[Stored items]

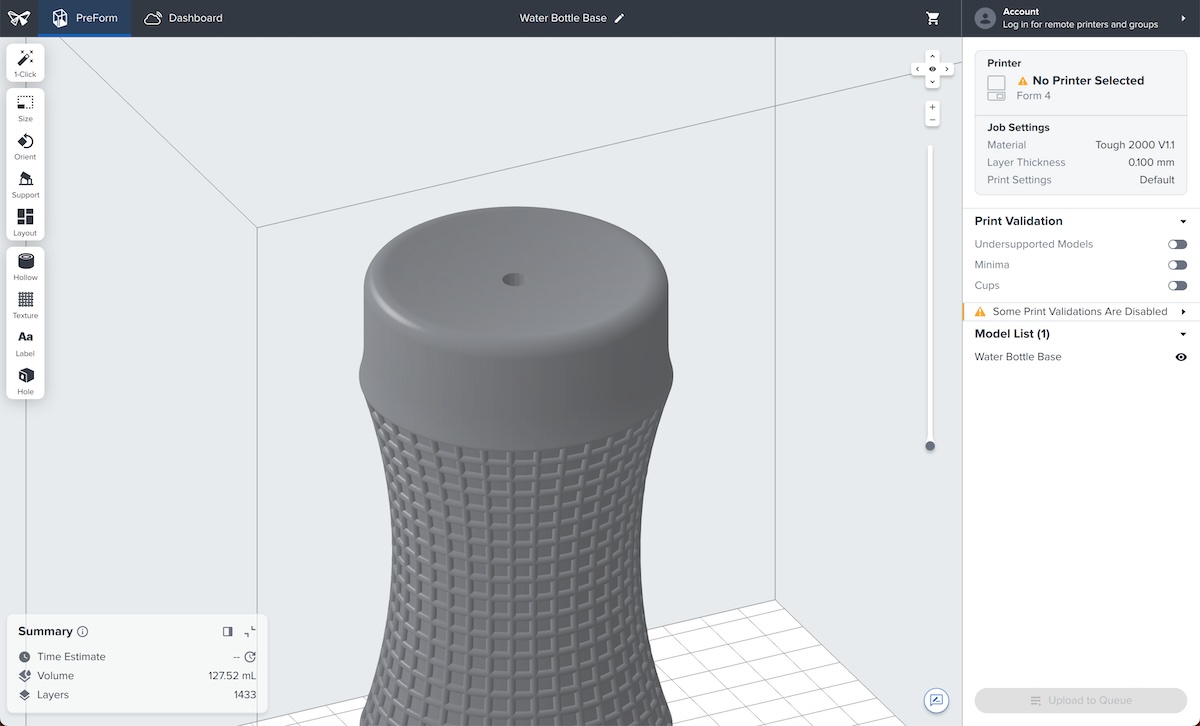Switch to the Dashboard tab
The width and height of the screenshot is (1200, 726).
[183, 17]
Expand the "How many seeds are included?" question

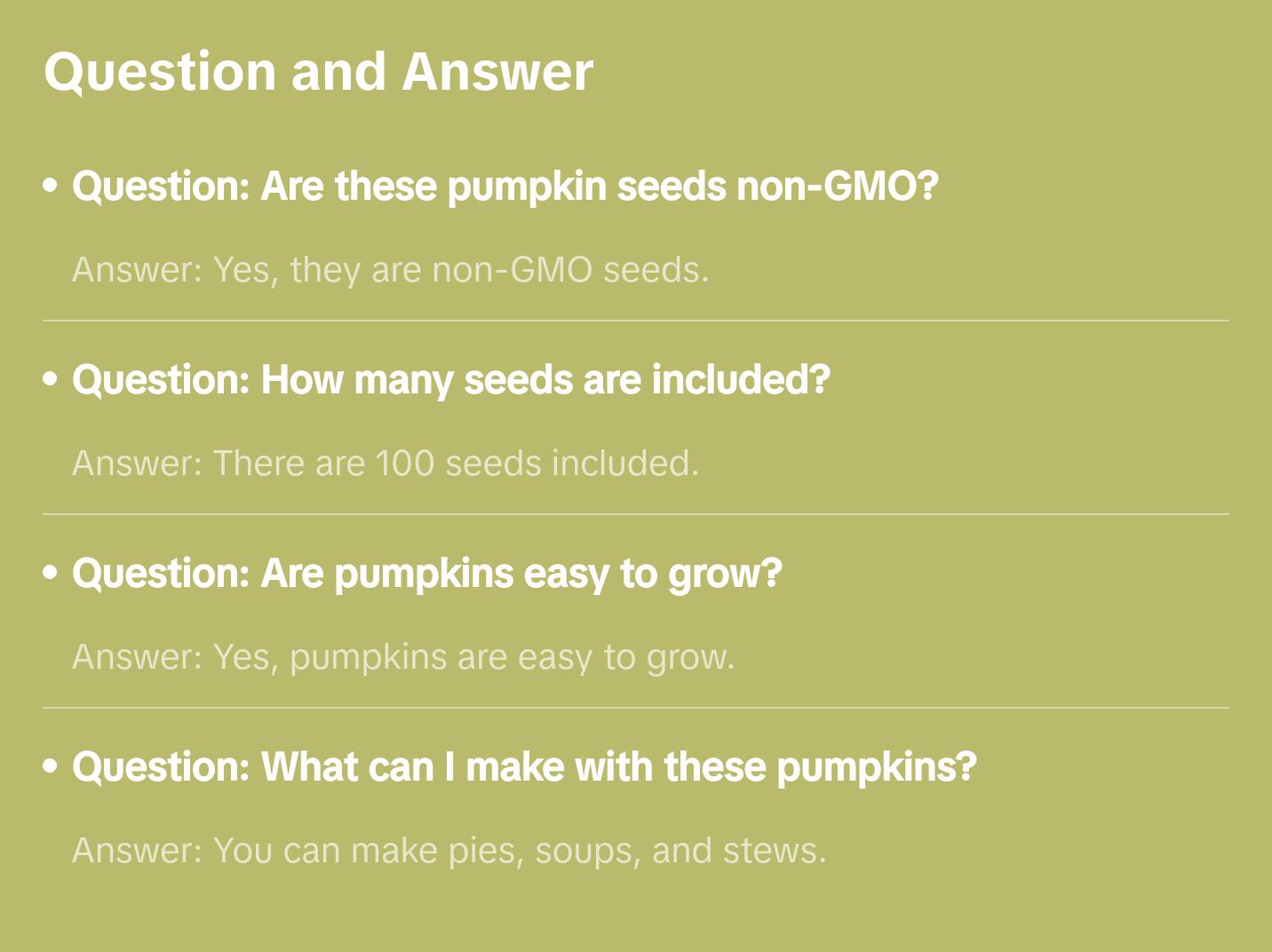pos(450,380)
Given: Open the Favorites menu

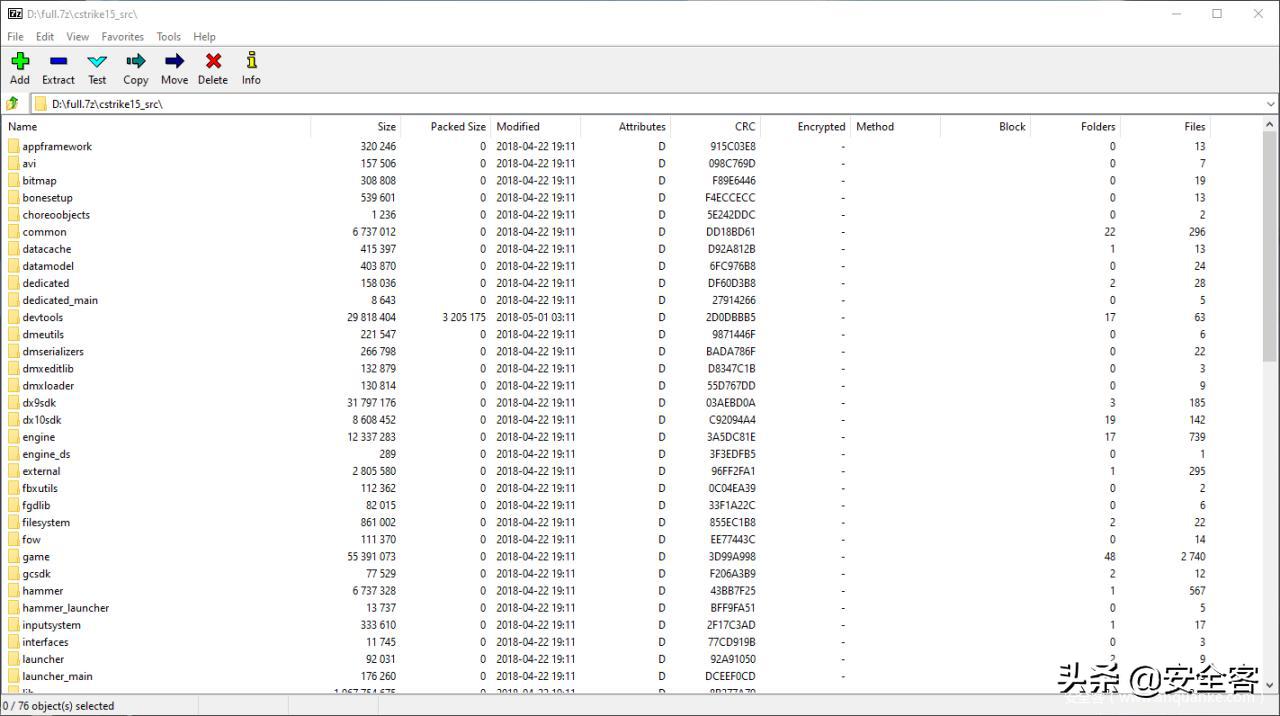Looking at the screenshot, I should 122,37.
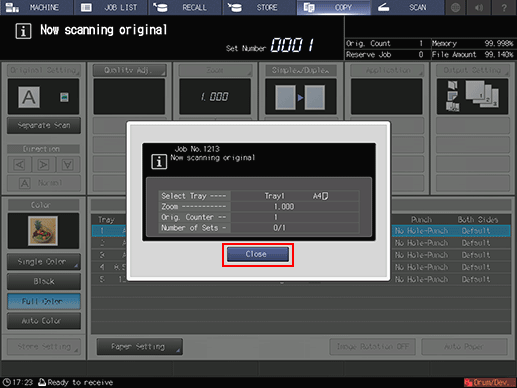Select Auto Color mode
This screenshot has width=517, height=388.
pos(44,321)
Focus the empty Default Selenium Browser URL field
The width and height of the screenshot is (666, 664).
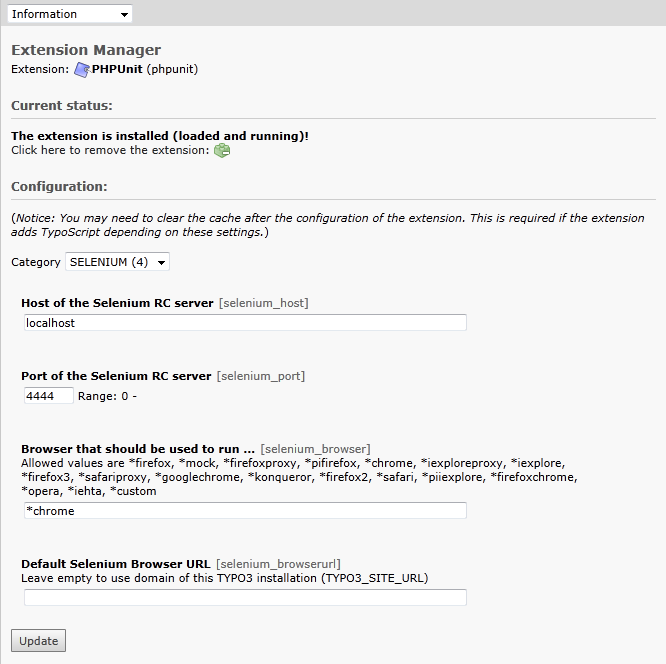point(245,598)
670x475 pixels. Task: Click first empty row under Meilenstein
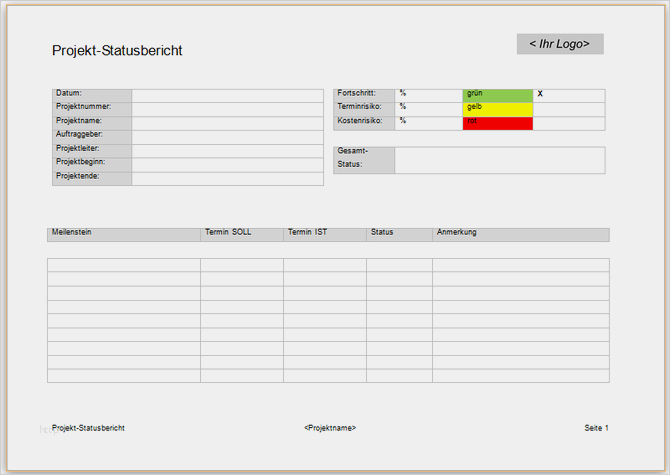pos(124,265)
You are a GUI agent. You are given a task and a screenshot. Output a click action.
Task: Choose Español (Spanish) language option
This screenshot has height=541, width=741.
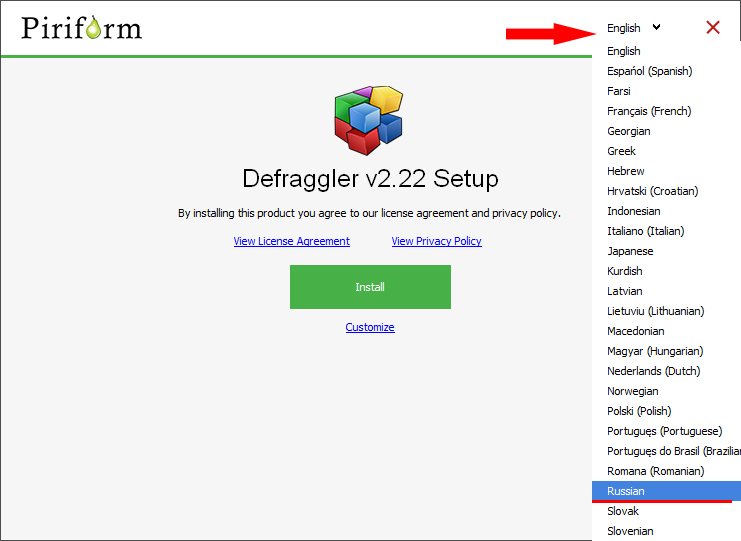(649, 71)
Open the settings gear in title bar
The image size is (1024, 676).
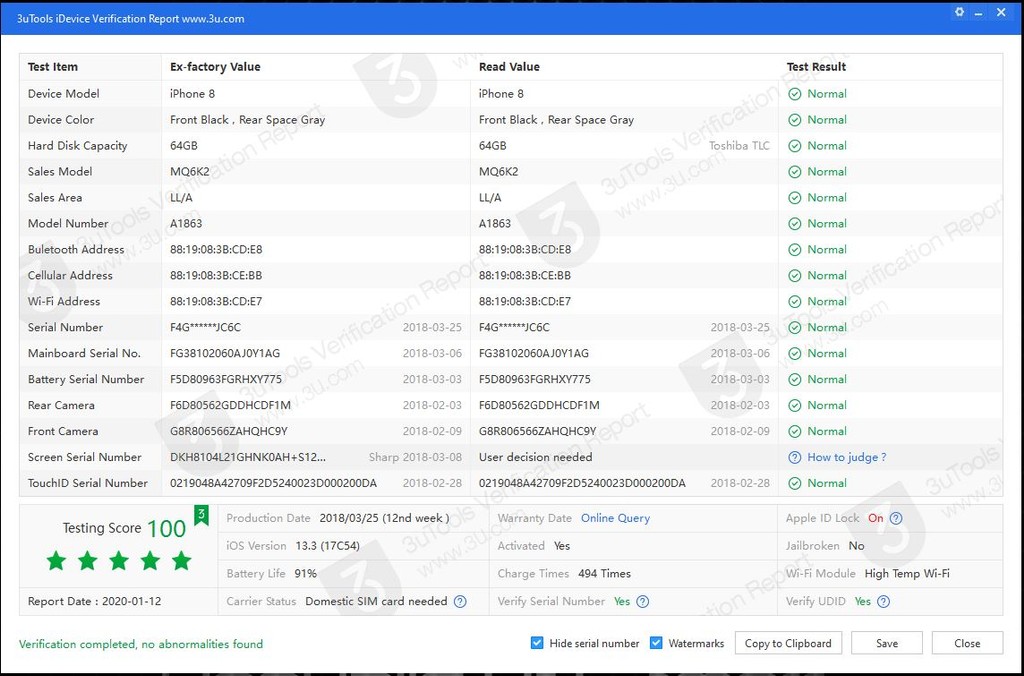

--- Your instructions ---
Starting at the line above that has "many seeds are" and ending at the line that has "You are a GUI", copy each line exactly, leaving the pictures out and adding nothing.

--- Result for this task ---
Expand the "How many seeds are included?" question

pos(450,380)
Given: Open the Favorites menu

Looking at the screenshot, I should 122,37.
Select Auto Color mode
This screenshot has width=517, height=388.
pos(44,321)
Focus the empty Default Selenium Browser URL field
The width and height of the screenshot is (666, 664).
point(245,598)
670x475 pixels. Task: Click first empty row under Meilenstein
pos(124,265)
You are a GUI agent. You are given a task and a screenshot. Output a click action.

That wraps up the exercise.